Supplied entries.
- - - -

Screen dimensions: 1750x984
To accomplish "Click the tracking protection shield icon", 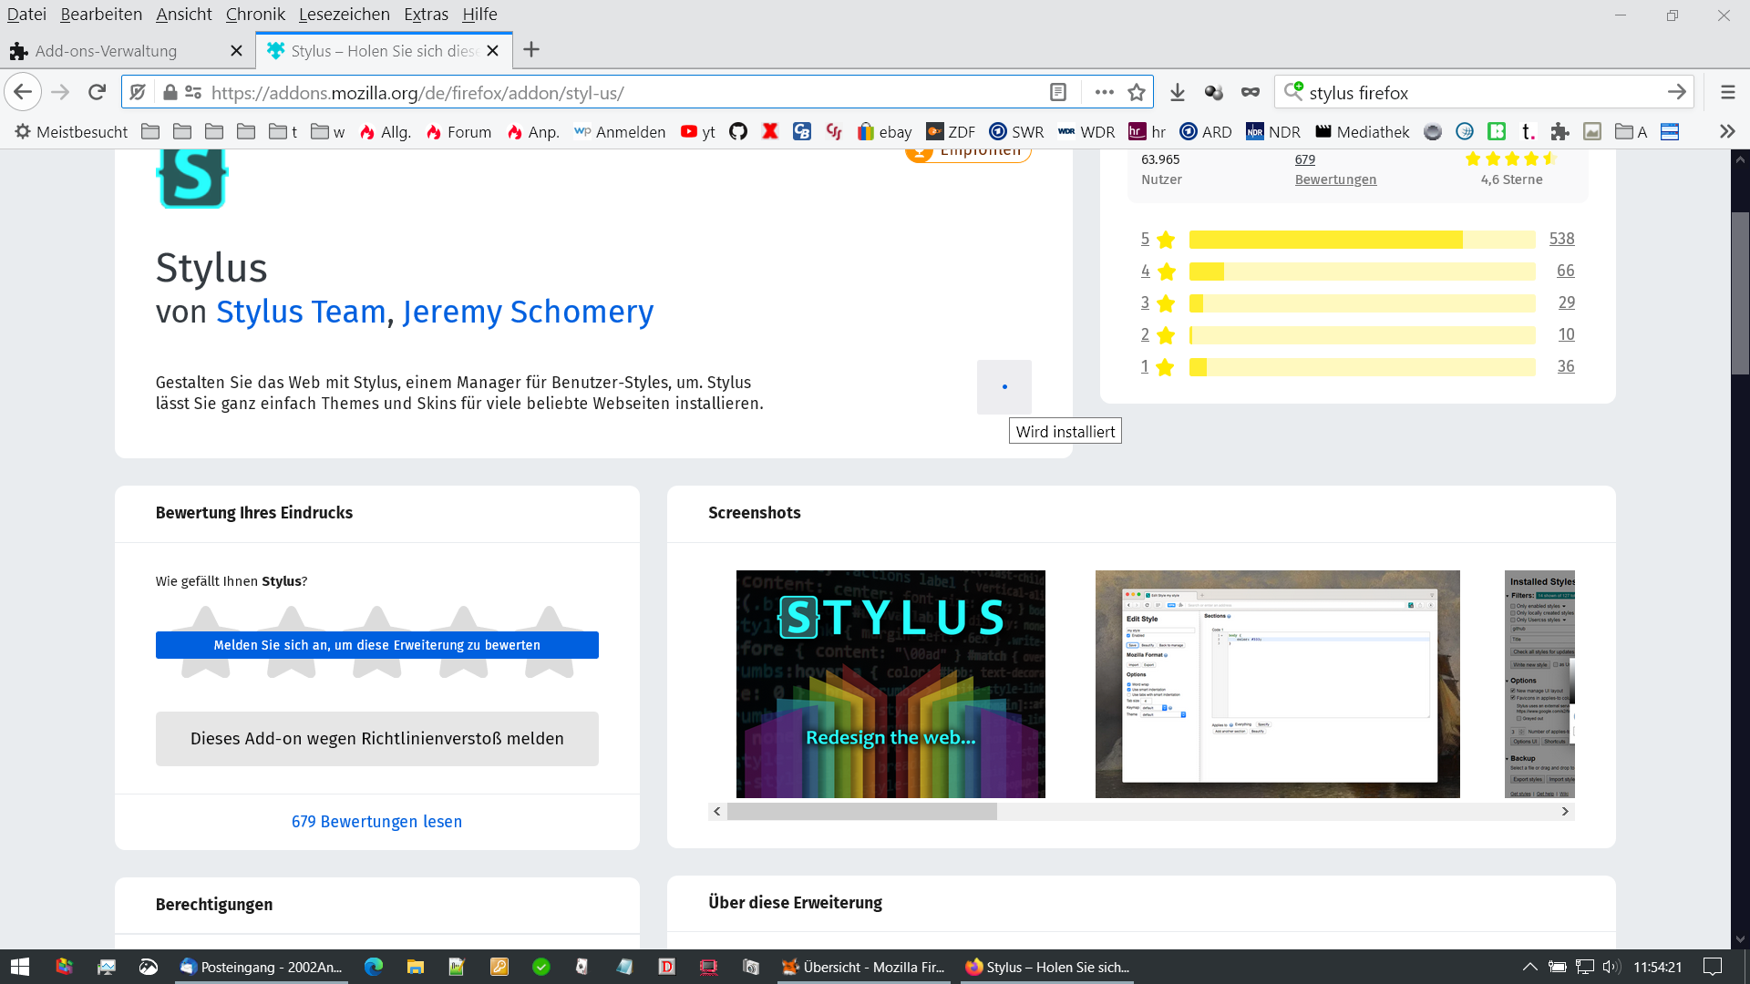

- - - -

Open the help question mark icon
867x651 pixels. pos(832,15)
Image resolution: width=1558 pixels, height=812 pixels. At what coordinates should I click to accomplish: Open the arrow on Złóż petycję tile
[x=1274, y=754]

- - - -

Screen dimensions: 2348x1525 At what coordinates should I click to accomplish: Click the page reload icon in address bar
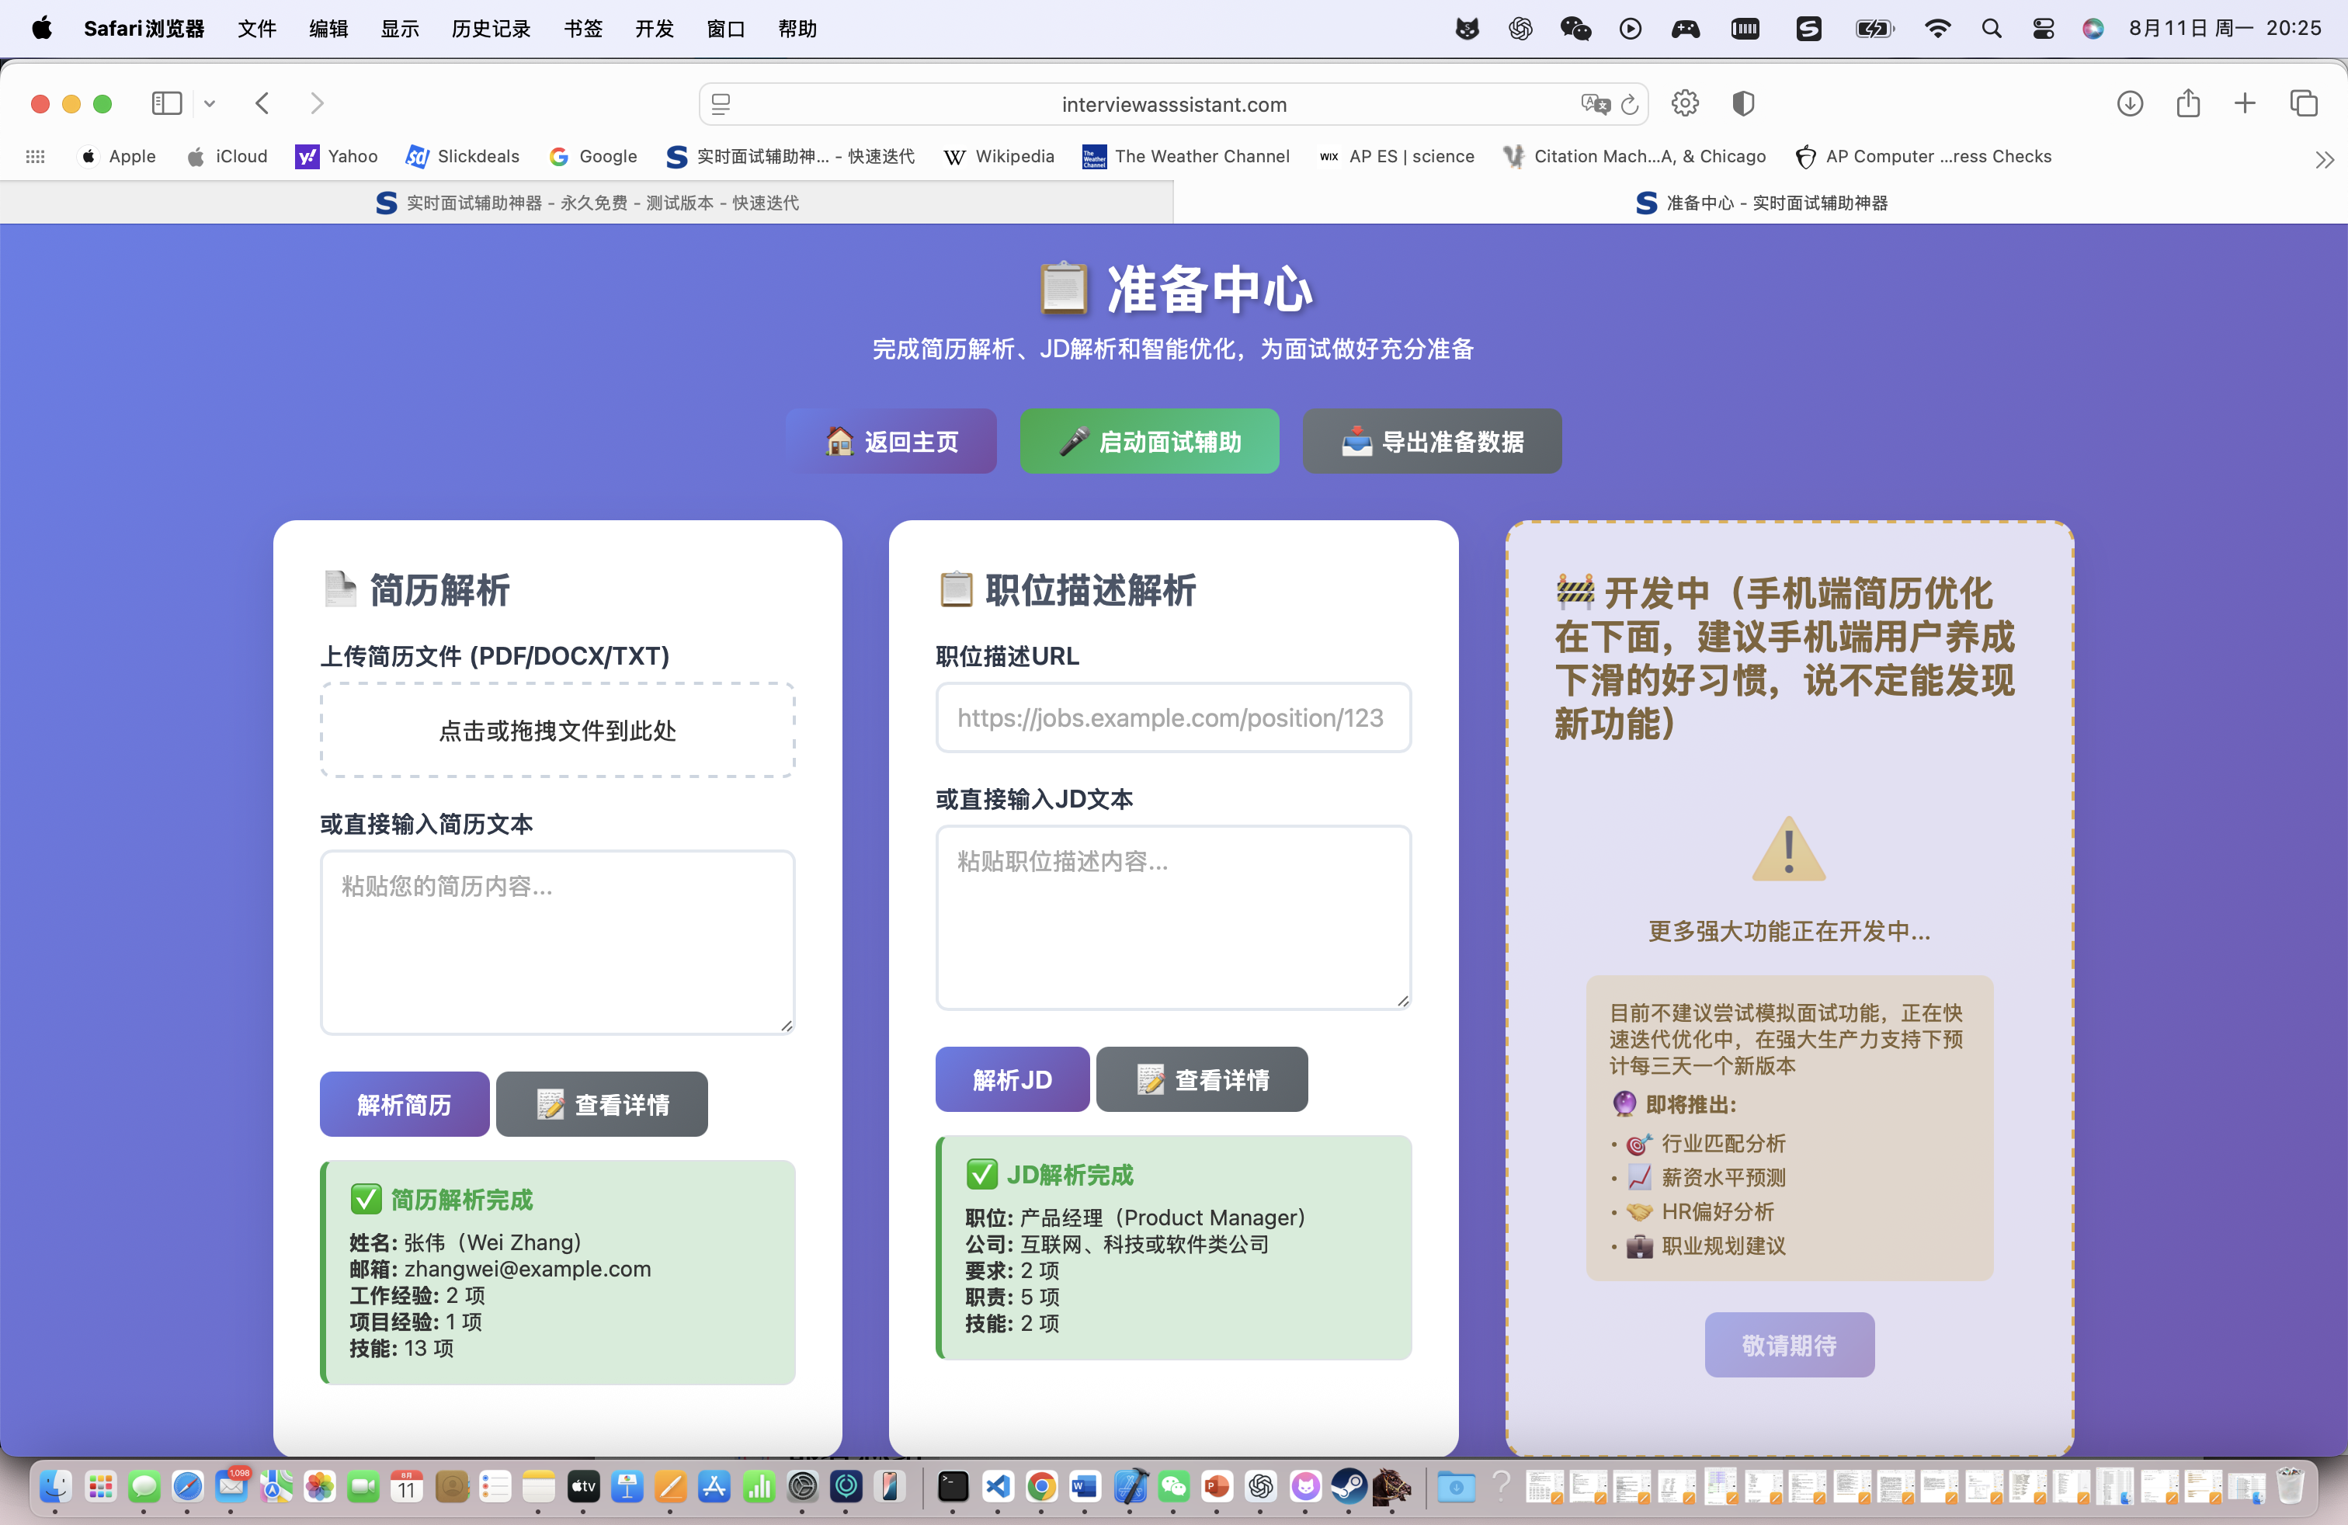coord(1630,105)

- - - -

Task item. Pictures in the entries do not go into the copy. Print only the lines starting at the one containing "Screen dimensions: 1750x984" and ending at the one containing "the tracking protection", exactly as they appear.

Exercise output.
Screen dimensions: 1750x984
To accomplish "Click the tracking protection shield icon", 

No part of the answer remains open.